In an article at the Politico, Ben Smith and David Paul Kuhn have decided that Rudy Giuliani’s defeat “marks the end of 9/11 politics.” The question of whether or not Rudy relied too heavily on his 9/11 performance must be separated from the fact that our lives continue to be defined by the attacks of that day. For the most flagrant abusers of “9/11 politics” are those who have come to label every Republican reminder of the attacks as nothing more than a cheap GOP stratagem. Republicans who dare point out that 9/11 has necessarily altered America’s political landscape come under immediate fire from hordes of Democrats accusing them of exploitation.
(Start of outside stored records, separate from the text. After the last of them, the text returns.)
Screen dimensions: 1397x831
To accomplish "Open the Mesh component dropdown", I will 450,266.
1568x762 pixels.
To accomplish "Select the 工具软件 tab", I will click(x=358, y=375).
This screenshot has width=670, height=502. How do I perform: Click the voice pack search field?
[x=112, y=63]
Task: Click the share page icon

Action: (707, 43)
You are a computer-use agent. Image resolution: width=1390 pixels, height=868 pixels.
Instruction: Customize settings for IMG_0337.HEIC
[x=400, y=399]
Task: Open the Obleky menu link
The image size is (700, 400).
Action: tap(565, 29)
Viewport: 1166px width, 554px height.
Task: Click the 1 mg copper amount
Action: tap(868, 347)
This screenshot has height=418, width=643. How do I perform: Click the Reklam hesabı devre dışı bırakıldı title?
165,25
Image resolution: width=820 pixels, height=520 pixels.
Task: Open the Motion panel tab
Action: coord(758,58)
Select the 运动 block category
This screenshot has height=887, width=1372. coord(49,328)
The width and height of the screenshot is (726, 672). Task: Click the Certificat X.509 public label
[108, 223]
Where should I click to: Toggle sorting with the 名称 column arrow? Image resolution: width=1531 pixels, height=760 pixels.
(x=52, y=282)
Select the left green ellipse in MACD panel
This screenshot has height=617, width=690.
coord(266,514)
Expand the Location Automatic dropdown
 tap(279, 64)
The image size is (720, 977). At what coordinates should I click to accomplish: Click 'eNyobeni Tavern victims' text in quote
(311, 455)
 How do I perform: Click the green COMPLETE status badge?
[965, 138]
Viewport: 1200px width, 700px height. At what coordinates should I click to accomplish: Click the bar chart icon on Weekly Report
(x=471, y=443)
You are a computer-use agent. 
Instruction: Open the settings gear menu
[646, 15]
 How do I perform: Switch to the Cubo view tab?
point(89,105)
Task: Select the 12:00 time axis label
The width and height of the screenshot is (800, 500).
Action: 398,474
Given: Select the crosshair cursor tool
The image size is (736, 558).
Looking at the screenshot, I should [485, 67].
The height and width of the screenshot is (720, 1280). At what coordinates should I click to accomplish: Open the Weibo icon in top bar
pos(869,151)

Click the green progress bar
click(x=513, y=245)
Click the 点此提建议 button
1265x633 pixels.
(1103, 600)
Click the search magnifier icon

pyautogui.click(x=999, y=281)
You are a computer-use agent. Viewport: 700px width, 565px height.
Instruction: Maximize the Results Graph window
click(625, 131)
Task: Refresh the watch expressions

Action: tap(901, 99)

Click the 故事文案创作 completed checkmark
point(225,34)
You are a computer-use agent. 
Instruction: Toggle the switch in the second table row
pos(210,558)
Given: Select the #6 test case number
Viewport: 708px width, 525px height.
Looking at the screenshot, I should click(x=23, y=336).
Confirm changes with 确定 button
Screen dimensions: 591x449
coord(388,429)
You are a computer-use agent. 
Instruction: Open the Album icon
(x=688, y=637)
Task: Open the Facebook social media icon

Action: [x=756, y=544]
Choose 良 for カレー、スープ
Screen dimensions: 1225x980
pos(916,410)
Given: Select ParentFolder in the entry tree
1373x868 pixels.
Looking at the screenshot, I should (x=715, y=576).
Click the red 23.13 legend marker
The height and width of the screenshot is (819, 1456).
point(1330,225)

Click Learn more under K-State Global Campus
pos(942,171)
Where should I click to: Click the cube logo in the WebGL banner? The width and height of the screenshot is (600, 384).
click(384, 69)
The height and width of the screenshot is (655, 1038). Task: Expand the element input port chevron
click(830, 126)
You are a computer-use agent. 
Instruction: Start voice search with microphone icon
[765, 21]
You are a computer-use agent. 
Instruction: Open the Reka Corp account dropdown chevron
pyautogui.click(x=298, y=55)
The article quotes former Sen. Bob Kerrey: “There’s a paradox for Rudy. One of the things he did very well on 9/11 was say, ‘We’ve got to get back to normal.’ And that’s what’s happened. We’ve gotten back to normal.” Rudy Giuliani meant we should live our day-to-day lives normally, continue to do the things we enjoy, etc. He didn’t mean America should stop fighting to ensure that we can continue doing such things.
Then there’s this:
“Giuliani managed to do something that would have been unthinkable a few years earlier: He turned 9/11 into a punch line. The late-night television riffs bubbled into prime time during a Democratic debate in October, when Sen. Joe Biden dismissed the former mayor scornfully.
“There’s only three things he mentions in a sentence: a noun, a verb and 9/11,” Biden said.”
Doesn’t this make it clear that it was Biden who turned 9/11 into a punch line?
There’s a particularly debauched quote from Mitchell Moss, a professor at New York University and an adviser to Mayor Michael Bloomberg: “We have 9/11 fatigue in the United States,” he says. Great. All we need to do is find out if they’re suffering from “9/11 fatigue” in Afghanistan, Waziristan, Egypt, Iraq, Iran, and Gaza, and we can all take a nap together.
It shouldn’t be so hard to see that six years into this ongoing war “9/11 fatigue” is a luxury beyond our means. But Americans must always live beyond their means, so now we’re tired of having to worry about the armies sworn to kill us. Could this possibly be what Osama bin Laden was driving at when he said the Russians were hard to defeat but the Americans, because they’re decadent, will be a piece of cake?